- **Available data**:

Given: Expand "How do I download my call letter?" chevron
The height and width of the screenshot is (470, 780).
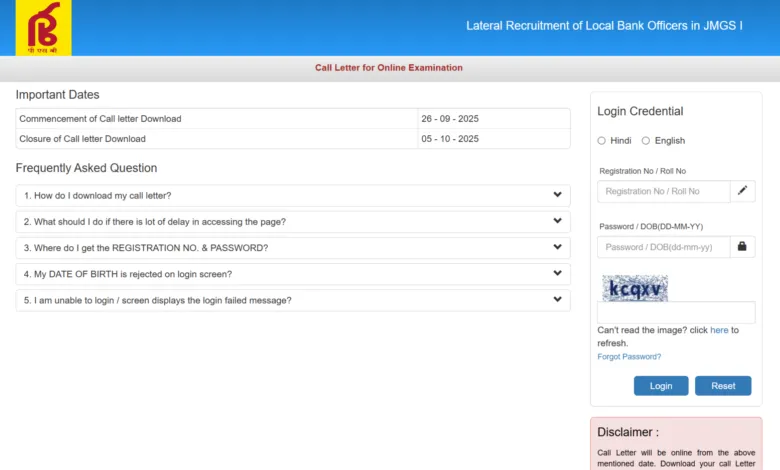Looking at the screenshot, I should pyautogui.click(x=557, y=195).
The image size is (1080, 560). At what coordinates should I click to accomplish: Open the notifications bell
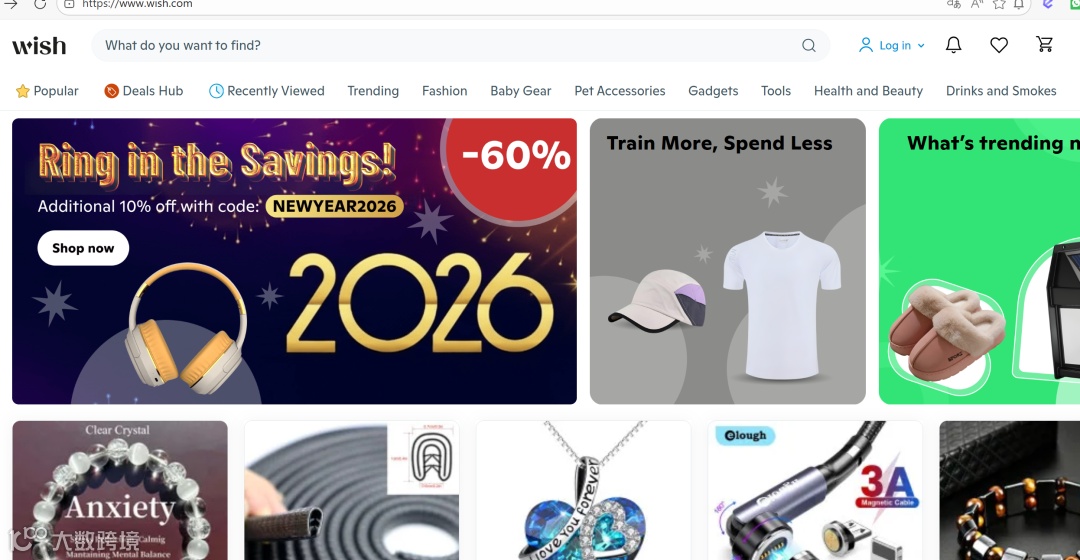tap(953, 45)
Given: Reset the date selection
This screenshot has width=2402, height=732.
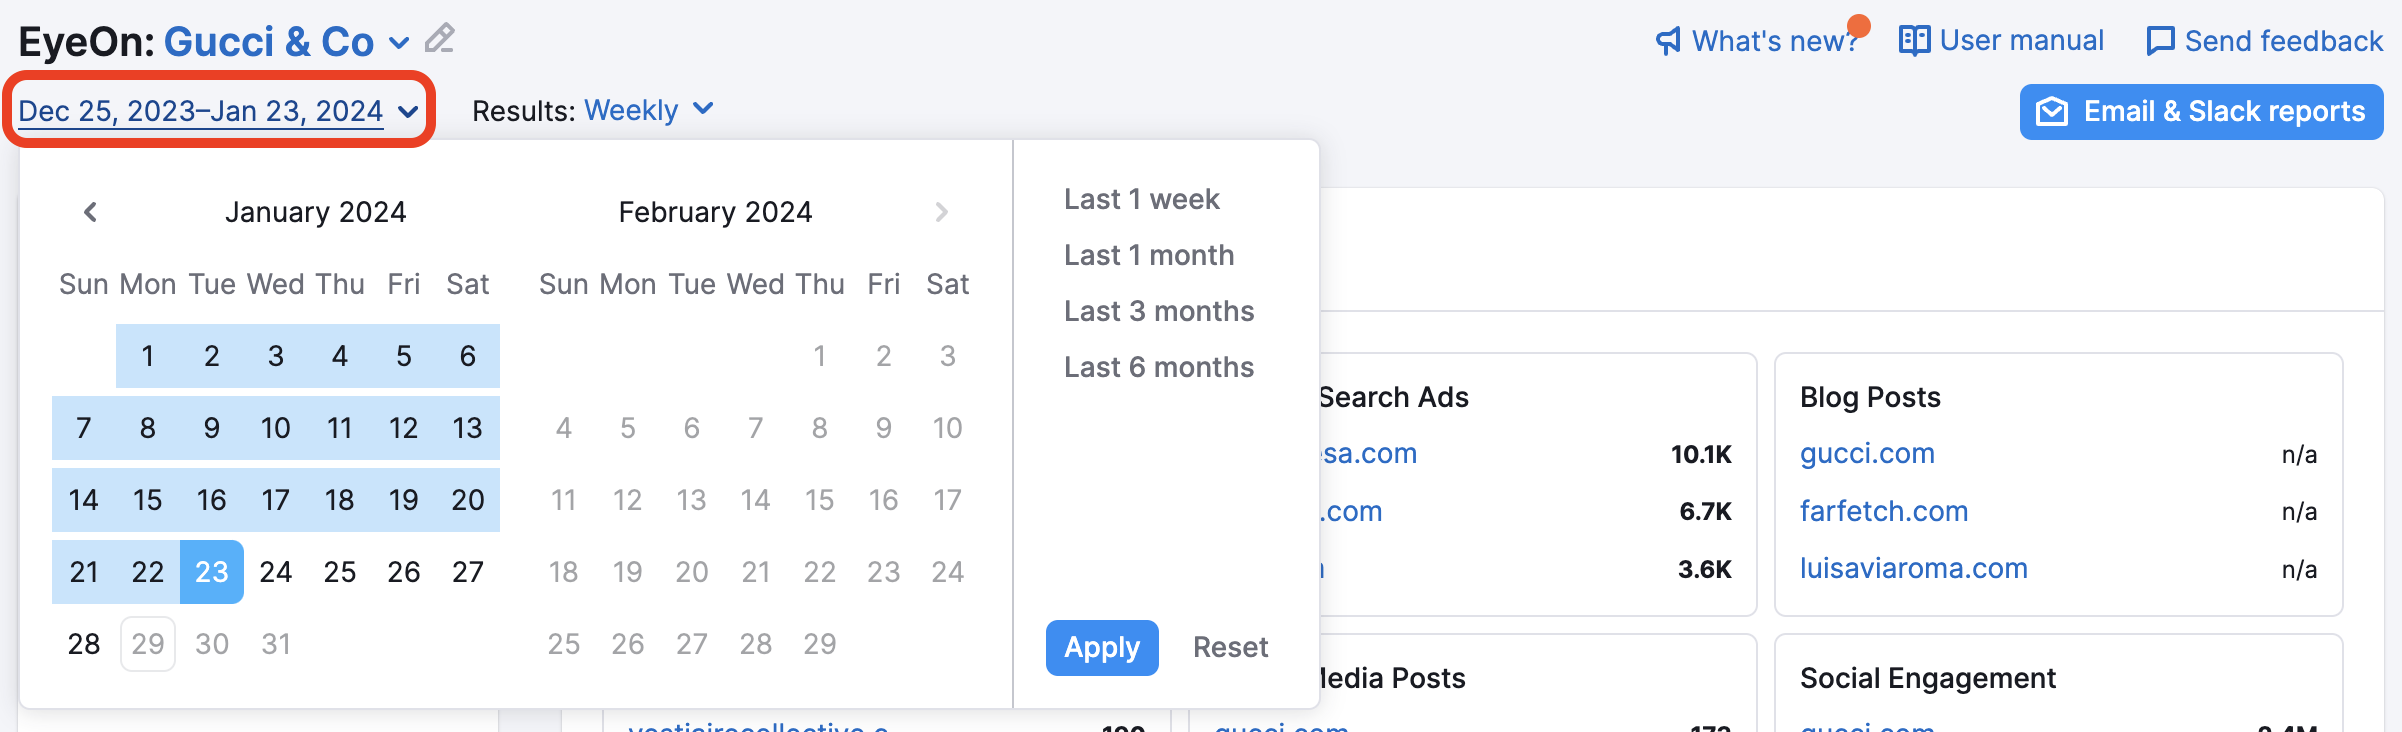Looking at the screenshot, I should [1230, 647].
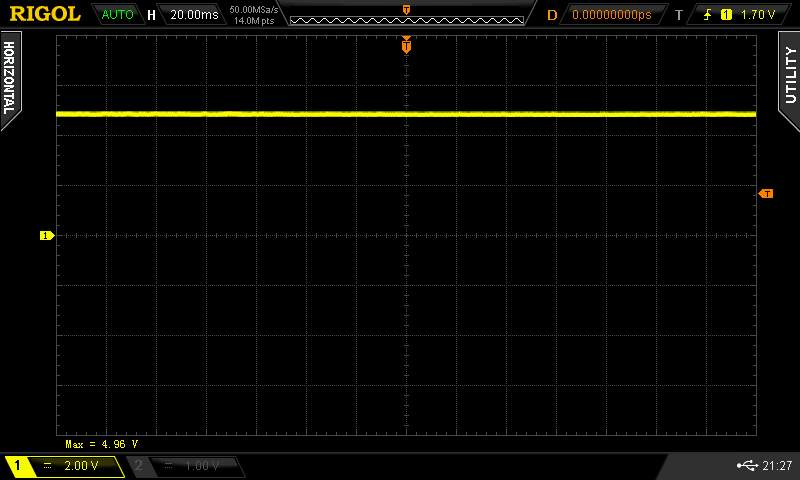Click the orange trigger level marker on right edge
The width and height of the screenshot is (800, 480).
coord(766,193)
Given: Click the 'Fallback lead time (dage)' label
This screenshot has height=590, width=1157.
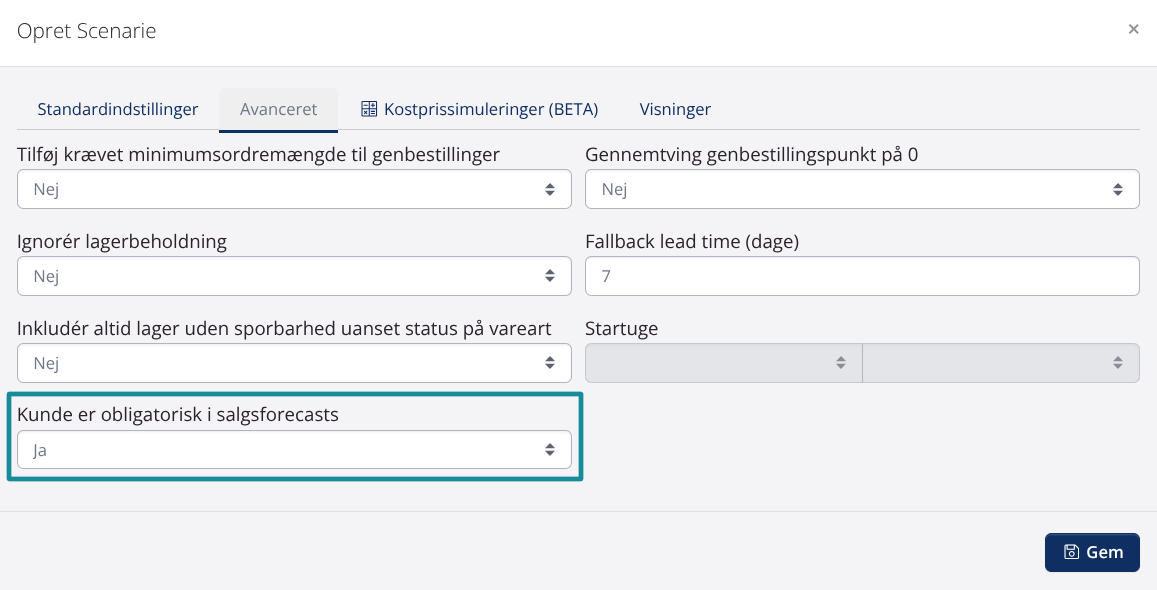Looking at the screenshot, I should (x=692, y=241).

==

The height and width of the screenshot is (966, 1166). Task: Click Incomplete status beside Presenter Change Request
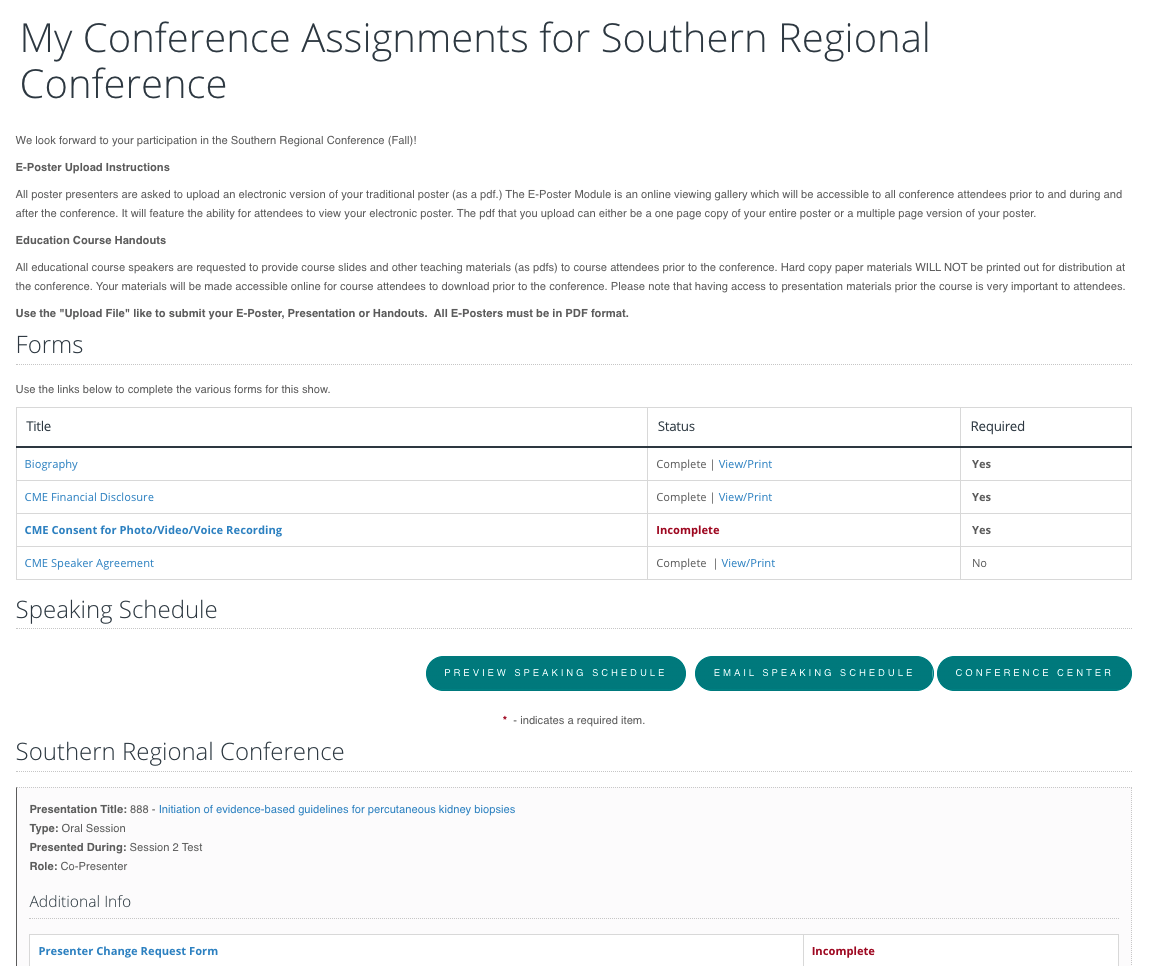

- **Work request**:
Range to copy from the listing above: the line with "do I download" through the line with "Given: Click the". Transcribe it exactly and skip the pictures.

- **Solution to the problem**:
Given: Expand "How do I download my call letter?" chevron
The height and width of the screenshot is (470, 780).
Looking at the screenshot, I should pyautogui.click(x=557, y=195).
The image size is (1080, 560). At what coordinates should I click to accomplish: Open the notifications bell
tap(953, 45)
Given: Reset the date selection
This screenshot has width=2402, height=732.
Looking at the screenshot, I should [1230, 647].
Click the orange trigger level marker on right edge
The width and height of the screenshot is (800, 480).
coord(766,193)
Given: Click the 'Fallback lead time (dage)' label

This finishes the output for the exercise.